This White House is something even Lewis Carroll would find mind-boggling, so consistent is it in saying one thing and meaning the total opposite. And nowhere does this trait come through more dramatically than in the area of Standing Up to Our Enemies.
First there is Saudi Arabia, our dear friends (which is to say, dear friends of the Bush family for many decades), 15 of whom blew the hell out of the Pentagon and the World Trade Center in 2001. The people who let 14 girls burn to death (and beat potential rescuers) in a school because the girls did not don black robes and headscarves while they were ablaze and trying desperately to escape.
Then there is Pakistan. Pakistan, according to the White House, is our friend, yet it is common knowledge that al-Qaeda practically has kiosks in the open air market within its borders. Last month, Bush's friendship got put to the test when it was discovered that Pakistan's top nuclear scientist, Abdul Qadeer Khan, had sold Iran and North Korea information on building atomic bombs. Since you're either for us or against us, it would seem that Pakistan is having some difficult being "for us."
But the plot thickens. Oh, does it. The White House, not surprisingly, has known for a long time about Pakistan's nuclear ties to the Axis of Evil. However, it was hardly becoming for Bush to say anything about it since the vice president of the United States has known about Pakistan's activities
since 1989, when he was George H. W. Bush's Secretary of Defense. To have made the activities public would have cut aid from Pakistan, who was an ally in the U.S.'s fight against the Soviets in Afghanistan.

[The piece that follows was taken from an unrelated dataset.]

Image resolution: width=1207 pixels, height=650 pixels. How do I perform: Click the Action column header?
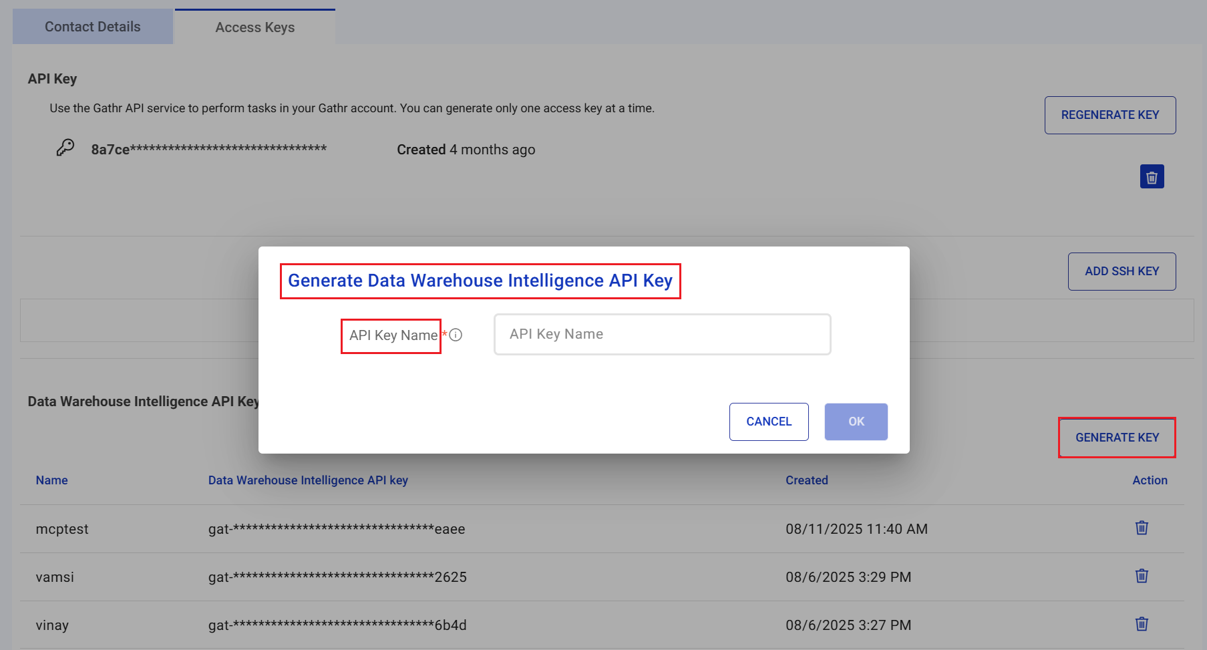tap(1150, 480)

Coincidentally, it would have also been the end of a $1.4-billion sale of F-16 fighter jets, equipped to deliver nuclear weapons, to Islamabad. It turns out that Cheney really wanted to sell these planes, so much so that intelligence analyst Richard Barlow
--who wrote the Pakistan report and has reported that Cheney lied to Congress about Pakistan's nuclear capabilities, was forced out of his job.

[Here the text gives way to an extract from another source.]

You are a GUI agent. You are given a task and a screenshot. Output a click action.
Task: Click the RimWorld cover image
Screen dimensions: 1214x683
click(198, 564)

And finally, we have Myanmar. On July 23, 2003, Bush signed a bill and issued an executive order that contained a ban on imports from Myanmar (Burma) in order to exert pressure on that nation's government to initiate democratic changes and to do something about its human rights record. How soon we forget! Only last week, you could order from the Bush-Cheney campaign website a cool fleece pullover with a tag that reads "Made in Burma."